JIT script error when Sequential container takes a Tuple input

This is a simple net to reproduce my error. I’m passing a Tuple to the forward method and have specified the typing. I think the error is caused by Jit inferring the input type to Sequential’s forward method to be a Tensor, and not a Tuple.
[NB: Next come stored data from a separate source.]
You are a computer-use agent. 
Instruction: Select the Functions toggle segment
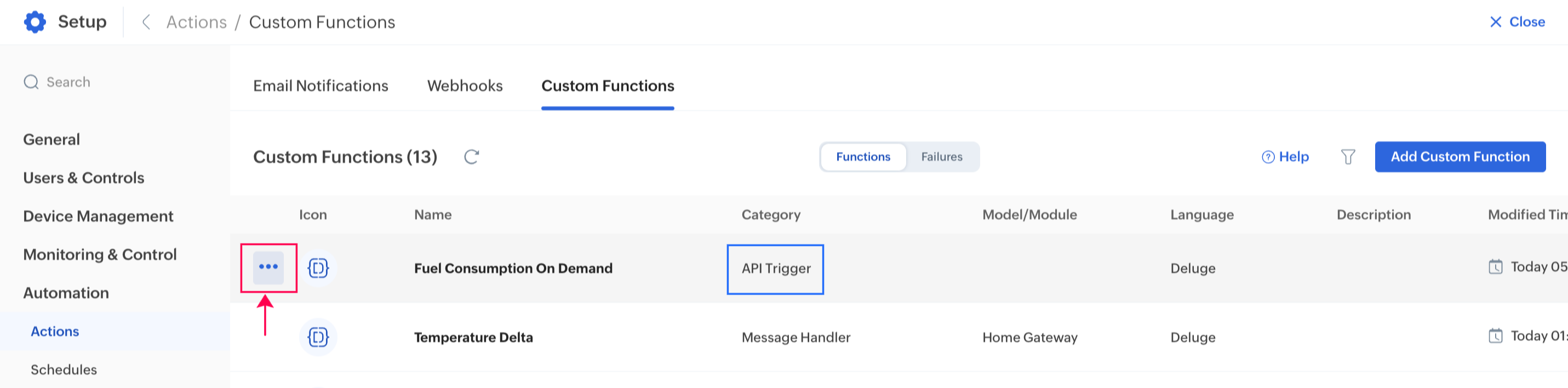tap(862, 157)
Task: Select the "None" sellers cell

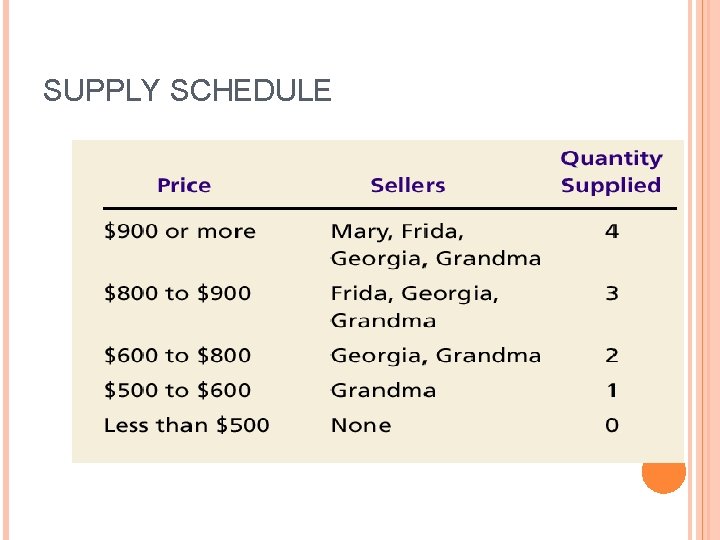Action: point(361,425)
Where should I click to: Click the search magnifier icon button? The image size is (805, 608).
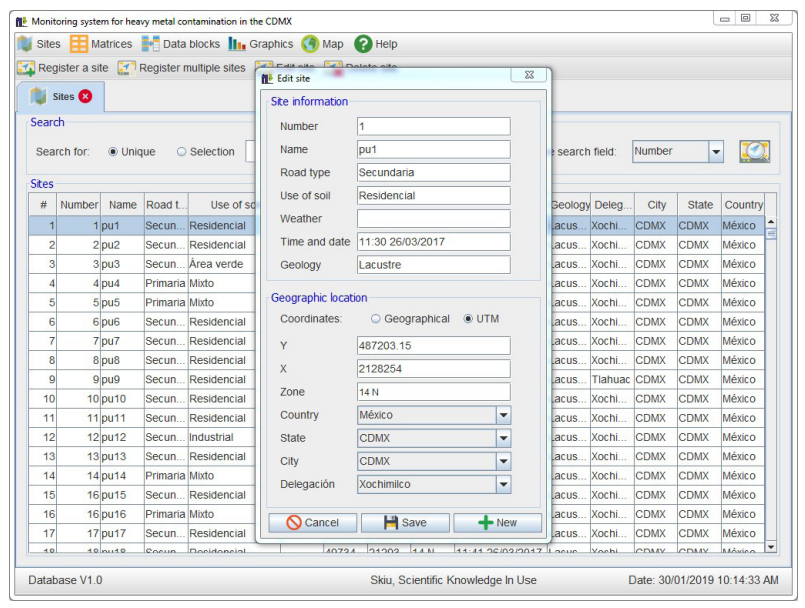pos(754,151)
How can I fix this error?

class MyBatchNorm(nn.Module):
    def __init__(self, output_size, d_ids):
        super().__init__()
        self.d_ids = d_ids
        self.net = nn.ModuleDict({f"{d}": nn.BatchNorm1d(output_size) for d in d_ids})
    
    def forward(self, input_tuple: Tuple[torch.Tensor, int]) -> Tuple[torch.Tensor, int]:
        input_tensor, d = input_tuple
        output_tensor = torch.tensor([])
        for d_name, d_norm in self.net.items():
            if f"{d}" == d_name:
                output_tensor = d_norm(input_tensor)
        if len(output_tensor) == 0:
            raise ValueError(f"invalid d {d}, must be {self.d_ids}")
        return output_tensor, d

class MyNet(nn.Module):
    def __init__(self, output_size, d_ids):
        super().__init__()
        dense_layers = [
            MyBatchNorm(output_size, d_ids),
            MyBatchNorm(output_size, d_ids)
        ]
        self.net = torch.nn.Sequential(*dense_layers)
        
    def forward(self, input_tensor: torch.Tensor, d_tensor: torch.Tensor) -> torch.Tensor:
        d = d_tensor.squeeze()[0].item()
        output_tensor, _ = self.net((input_tensor, d))
        return torch.squeeze(output_tensor)

Error:

RuntimeError: 

forward(__torch__.___torch_mangle_16.MyBatchNorm self, (Tensor, int) input_tuple) -> ((Tensor, int)):
Expected a value of type 'Tuple[Tensor, int]' for argument 'input_tuple' but instead found type 'Tensor (inferred)'.
Inferred the value for argument 'input_tuple' to be of type 'Tensor' because it was not annotated with an explicit type.
:
  File "/home/ec2-user/anaconda3/envs/pytorch_latest_p36/lib/python3.6/site-packages/torch/nn/modules/container.py", line 117
    def forward(self, input):
        for module in self:
            input = module(input)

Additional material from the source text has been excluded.